- Opening Delimiter -
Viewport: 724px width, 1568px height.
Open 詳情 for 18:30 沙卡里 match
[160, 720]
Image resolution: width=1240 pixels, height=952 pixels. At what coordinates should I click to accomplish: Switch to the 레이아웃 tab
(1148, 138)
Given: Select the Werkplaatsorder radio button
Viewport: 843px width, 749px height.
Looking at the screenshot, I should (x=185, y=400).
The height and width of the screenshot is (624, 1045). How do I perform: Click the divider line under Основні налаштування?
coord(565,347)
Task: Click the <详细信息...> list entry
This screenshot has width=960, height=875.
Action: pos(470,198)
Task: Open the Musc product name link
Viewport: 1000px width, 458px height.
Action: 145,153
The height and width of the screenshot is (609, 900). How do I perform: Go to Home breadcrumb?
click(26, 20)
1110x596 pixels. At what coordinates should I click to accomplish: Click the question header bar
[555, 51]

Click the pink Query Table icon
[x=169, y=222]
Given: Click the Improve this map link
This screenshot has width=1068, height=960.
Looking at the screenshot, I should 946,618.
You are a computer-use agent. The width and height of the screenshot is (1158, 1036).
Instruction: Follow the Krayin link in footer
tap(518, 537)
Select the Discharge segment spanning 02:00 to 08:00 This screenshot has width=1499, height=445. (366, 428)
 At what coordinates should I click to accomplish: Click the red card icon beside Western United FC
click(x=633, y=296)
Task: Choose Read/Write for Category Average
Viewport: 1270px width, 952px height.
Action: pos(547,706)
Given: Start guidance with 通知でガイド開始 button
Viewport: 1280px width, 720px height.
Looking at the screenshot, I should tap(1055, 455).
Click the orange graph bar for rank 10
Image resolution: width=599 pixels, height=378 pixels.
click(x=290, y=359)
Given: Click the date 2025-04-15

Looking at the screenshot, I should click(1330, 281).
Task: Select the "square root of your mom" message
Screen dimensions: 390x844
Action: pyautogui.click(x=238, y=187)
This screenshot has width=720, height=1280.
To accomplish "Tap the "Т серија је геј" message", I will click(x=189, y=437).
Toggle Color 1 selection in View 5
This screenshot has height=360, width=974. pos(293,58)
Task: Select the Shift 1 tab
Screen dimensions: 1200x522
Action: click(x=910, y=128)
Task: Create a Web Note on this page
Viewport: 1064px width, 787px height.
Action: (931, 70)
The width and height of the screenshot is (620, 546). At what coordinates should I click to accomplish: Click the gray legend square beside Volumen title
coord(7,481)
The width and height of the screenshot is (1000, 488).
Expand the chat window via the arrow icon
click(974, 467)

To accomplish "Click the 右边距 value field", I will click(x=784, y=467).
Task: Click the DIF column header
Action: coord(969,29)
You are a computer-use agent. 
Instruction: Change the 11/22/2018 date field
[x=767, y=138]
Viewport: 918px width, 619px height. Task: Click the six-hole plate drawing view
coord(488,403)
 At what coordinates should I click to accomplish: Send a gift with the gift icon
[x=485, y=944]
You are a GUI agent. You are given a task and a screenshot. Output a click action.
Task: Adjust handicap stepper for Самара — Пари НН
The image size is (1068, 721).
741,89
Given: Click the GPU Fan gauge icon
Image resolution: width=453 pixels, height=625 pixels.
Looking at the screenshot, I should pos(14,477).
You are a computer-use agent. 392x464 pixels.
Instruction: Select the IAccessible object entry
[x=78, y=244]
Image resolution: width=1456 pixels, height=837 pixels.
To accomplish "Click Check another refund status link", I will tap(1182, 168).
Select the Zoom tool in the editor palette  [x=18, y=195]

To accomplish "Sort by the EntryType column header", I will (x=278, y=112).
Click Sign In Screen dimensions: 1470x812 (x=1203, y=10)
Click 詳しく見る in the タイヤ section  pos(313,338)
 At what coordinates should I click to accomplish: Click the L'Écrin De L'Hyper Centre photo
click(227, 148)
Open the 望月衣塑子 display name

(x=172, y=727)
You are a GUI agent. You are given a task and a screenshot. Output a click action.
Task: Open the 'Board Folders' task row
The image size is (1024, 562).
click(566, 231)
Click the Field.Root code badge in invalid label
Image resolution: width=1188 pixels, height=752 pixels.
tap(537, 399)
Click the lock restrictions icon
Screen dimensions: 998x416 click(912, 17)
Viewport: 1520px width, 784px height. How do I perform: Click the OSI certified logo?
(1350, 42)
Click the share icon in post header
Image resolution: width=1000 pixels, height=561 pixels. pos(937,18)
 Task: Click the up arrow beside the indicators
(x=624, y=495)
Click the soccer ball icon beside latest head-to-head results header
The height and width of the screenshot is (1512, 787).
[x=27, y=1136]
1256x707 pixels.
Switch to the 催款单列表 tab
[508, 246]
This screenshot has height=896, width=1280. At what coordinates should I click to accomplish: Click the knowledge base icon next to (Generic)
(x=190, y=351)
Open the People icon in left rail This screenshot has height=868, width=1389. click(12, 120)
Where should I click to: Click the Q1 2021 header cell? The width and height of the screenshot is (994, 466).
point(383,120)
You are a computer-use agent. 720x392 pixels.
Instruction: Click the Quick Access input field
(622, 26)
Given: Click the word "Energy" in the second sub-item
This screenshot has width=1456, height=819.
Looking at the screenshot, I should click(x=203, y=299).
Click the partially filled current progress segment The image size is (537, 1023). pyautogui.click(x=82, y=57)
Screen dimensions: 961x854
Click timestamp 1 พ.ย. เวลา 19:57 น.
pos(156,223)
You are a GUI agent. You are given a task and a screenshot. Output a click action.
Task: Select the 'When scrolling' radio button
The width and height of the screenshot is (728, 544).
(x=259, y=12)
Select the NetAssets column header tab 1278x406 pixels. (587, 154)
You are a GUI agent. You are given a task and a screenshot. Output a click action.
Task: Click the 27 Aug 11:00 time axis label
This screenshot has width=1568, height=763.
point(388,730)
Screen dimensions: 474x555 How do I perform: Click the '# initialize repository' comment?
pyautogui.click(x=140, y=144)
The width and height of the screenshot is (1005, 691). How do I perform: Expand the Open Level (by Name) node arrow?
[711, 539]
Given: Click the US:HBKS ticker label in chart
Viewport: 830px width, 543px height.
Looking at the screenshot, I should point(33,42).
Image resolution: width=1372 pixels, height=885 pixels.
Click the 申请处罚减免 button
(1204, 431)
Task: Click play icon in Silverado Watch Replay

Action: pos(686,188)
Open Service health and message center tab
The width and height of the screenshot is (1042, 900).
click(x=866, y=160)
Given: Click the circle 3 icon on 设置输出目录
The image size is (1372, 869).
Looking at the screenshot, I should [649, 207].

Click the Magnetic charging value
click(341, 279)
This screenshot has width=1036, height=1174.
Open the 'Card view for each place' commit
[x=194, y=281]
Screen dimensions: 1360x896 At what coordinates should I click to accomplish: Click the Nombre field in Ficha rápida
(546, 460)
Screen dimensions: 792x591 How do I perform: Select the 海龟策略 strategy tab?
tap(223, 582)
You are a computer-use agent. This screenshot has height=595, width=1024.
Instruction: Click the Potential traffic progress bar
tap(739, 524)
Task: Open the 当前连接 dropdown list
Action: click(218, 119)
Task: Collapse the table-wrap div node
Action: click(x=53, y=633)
- Closing Delimiter -
INSTRUCTIONS TO FOLLOW =
Keeping each word as it stands, transcribe every entry.

ANSWER TO THIS EXERCISE =
Viewport: 724px width, 1568px height.
Open 詳情 for 18:30 沙卡里 match
[160, 720]
Image resolution: width=1240 pixels, height=952 pixels. At what coordinates should I click to accomplish: Switch to the 레이아웃 tab
(1148, 138)
Given: Select the Werkplaatsorder radio button
Viewport: 843px width, 749px height.
Looking at the screenshot, I should (x=185, y=400).
The height and width of the screenshot is (624, 1045). How do I perform: Click the divider line under Основні налаштування?
coord(565,347)
Task: Click the <详细信息...> list entry
This screenshot has width=960, height=875.
Action: pos(470,198)
Task: Open the Musc product name link
Viewport: 1000px width, 458px height.
Action: 145,153
The height and width of the screenshot is (609, 900). How do I perform: Go to Home breadcrumb?
click(26, 20)
1110x596 pixels. At what coordinates should I click to accomplish: Click the question header bar
[555, 51]

Click the pink Query Table icon
[x=169, y=222]
Given: Click the Improve this map link
This screenshot has width=1068, height=960.
Looking at the screenshot, I should 946,618.
You are a computer-use agent. The width and height of the screenshot is (1158, 1036).
Instruction: Follow the Krayin link in footer
tap(518, 537)
Select the Discharge segment spanning 02:00 to 08:00 This screenshot has width=1499, height=445. (366, 428)
 At what coordinates should I click to accomplish: Click the red card icon beside Western United FC
click(x=633, y=296)
Task: Choose Read/Write for Category Average
Viewport: 1270px width, 952px height.
Action: pos(547,706)
Given: Start guidance with 通知でガイド開始 button
Viewport: 1280px width, 720px height.
Looking at the screenshot, I should tap(1055, 455).
Click the orange graph bar for rank 10
Image resolution: width=599 pixels, height=378 pixels.
click(x=290, y=359)
Given: Click the date 2025-04-15

Looking at the screenshot, I should click(1330, 281).
Task: Select the "square root of your mom" message
Screen dimensions: 390x844
Action: pyautogui.click(x=238, y=187)
This screenshot has width=720, height=1280.
To accomplish "Tap the "Т серија је геј" message", I will click(x=189, y=437).
Toggle Color 1 selection in View 5
This screenshot has height=360, width=974. pos(293,58)
Task: Select the Shift 1 tab
Screen dimensions: 1200x522
Action: click(x=910, y=128)
Task: Create a Web Note on this page
Viewport: 1064px width, 787px height.
Action: (931, 70)
The width and height of the screenshot is (620, 546). At what coordinates should I click to accomplish: Click the gray legend square beside Volumen title
coord(7,481)
The width and height of the screenshot is (1000, 488).
Expand the chat window via the arrow icon
click(974, 467)

To accomplish "Click the 右边距 value field", I will click(x=784, y=467).
Task: Click the DIF column header
Action: coord(969,29)
You are a computer-use agent. 
Instruction: Change the 11/22/2018 date field
[x=767, y=138]
Viewport: 918px width, 619px height. Task: Click the six-hole plate drawing view
coord(488,403)
 At what coordinates should I click to accomplish: Send a gift with the gift icon
[x=485, y=944]
You are a GUI agent. You are given a task and a screenshot. Output a click action.
Task: Adjust handicap stepper for Самара — Пари НН
The image size is (1068, 721).
741,89
Given: Click the GPU Fan gauge icon
Image resolution: width=453 pixels, height=625 pixels.
Looking at the screenshot, I should pos(14,477).
You are a computer-use agent. 392x464 pixels.
Instruction: Select the IAccessible object entry
[x=78, y=244]
Image resolution: width=1456 pixels, height=837 pixels.
To accomplish "Click Check another refund status link", I will tap(1182, 168).
Select the Zoom tool in the editor palette  [x=18, y=195]

To accomplish "Sort by the EntryType column header", I will (x=278, y=112).
Click Sign In Screen dimensions: 1470x812 (x=1203, y=10)
Click 詳しく見る in the タイヤ section  pos(313,338)
 At what coordinates should I click to accomplish: Click the L'Écrin De L'Hyper Centre photo
click(227, 148)
Open the 望月衣塑子 display name

(x=172, y=727)
You are a GUI agent. You are given a task and a screenshot. Output a click action.
Task: Open the 'Board Folders' task row
The image size is (1024, 562).
click(566, 231)
Click the Field.Root code badge in invalid label
Image resolution: width=1188 pixels, height=752 pixels.
tap(537, 399)
Click the lock restrictions icon
Screen dimensions: 998x416 click(912, 17)
Viewport: 1520px width, 784px height. How do I perform: Click the OSI certified logo?
(1350, 42)
Click the share icon in post header
Image resolution: width=1000 pixels, height=561 pixels. pos(937,18)
 Task: Click the up arrow beside the indicators
(x=624, y=495)
Click the soccer ball icon beside latest head-to-head results header
The height and width of the screenshot is (1512, 787).
[x=27, y=1136]
1256x707 pixels.
Switch to the 催款单列表 tab
[508, 246]
This screenshot has height=896, width=1280. At what coordinates should I click to accomplish: Click the knowledge base icon next to (Generic)
(x=190, y=351)
Open the People icon in left rail This screenshot has height=868, width=1389. click(12, 120)
Where should I click to: Click the Q1 2021 header cell? The width and height of the screenshot is (994, 466).
point(383,120)
You are a computer-use agent. 720x392 pixels.
Instruction: Click the Quick Access input field
(622, 26)
Given: Click the word "Energy" in the second sub-item
This screenshot has width=1456, height=819.
Looking at the screenshot, I should click(x=203, y=299).
Click the partially filled current progress segment The image size is (537, 1023). pyautogui.click(x=82, y=57)
Screen dimensions: 961x854
Click timestamp 1 พ.ย. เวลา 19:57 น.
pos(156,223)
You are a GUI agent. You are given a task and a screenshot. Output a click action.
Task: Select the 'When scrolling' radio button
The width and height of the screenshot is (728, 544).
(x=259, y=12)
Select the NetAssets column header tab 1278x406 pixels. (587, 154)
You are a GUI agent. You are given a task and a screenshot. Output a click action.
Task: Click the 27 Aug 11:00 time axis label
This screenshot has width=1568, height=763.
point(388,730)
Screen dimensions: 474x555 How do I perform: Click the '# initialize repository' comment?
pyautogui.click(x=140, y=144)
The width and height of the screenshot is (1005, 691). How do I perform: Expand the Open Level (by Name) node arrow?
[711, 539]
Given: Click the US:HBKS ticker label in chart
Viewport: 830px width, 543px height.
Looking at the screenshot, I should point(33,42).
Image resolution: width=1372 pixels, height=885 pixels.
Click the 申请处罚减免 button
(1204, 431)
Task: Click play icon in Silverado Watch Replay

Action: pos(686,188)
Open Service health and message center tab
The width and height of the screenshot is (1042, 900).
click(x=866, y=160)
Given: Click the circle 3 icon on 设置输出目录
The image size is (1372, 869).
Looking at the screenshot, I should [649, 207].

Click the Magnetic charging value
click(341, 279)
This screenshot has width=1036, height=1174.
Open the 'Card view for each place' commit
[x=194, y=281]
Screen dimensions: 1360x896 At what coordinates should I click to accomplish: Click the Nombre field in Ficha rápida
(546, 460)
Screen dimensions: 792x591 How do I perform: Select the 海龟策略 strategy tab?
tap(223, 582)
You are a computer-use agent. This screenshot has height=595, width=1024.
Instruction: Click the Potential traffic progress bar
tap(739, 524)
Task: Open the 当前连接 dropdown list
Action: click(218, 119)
Task: Collapse the table-wrap div node
Action: click(x=53, y=633)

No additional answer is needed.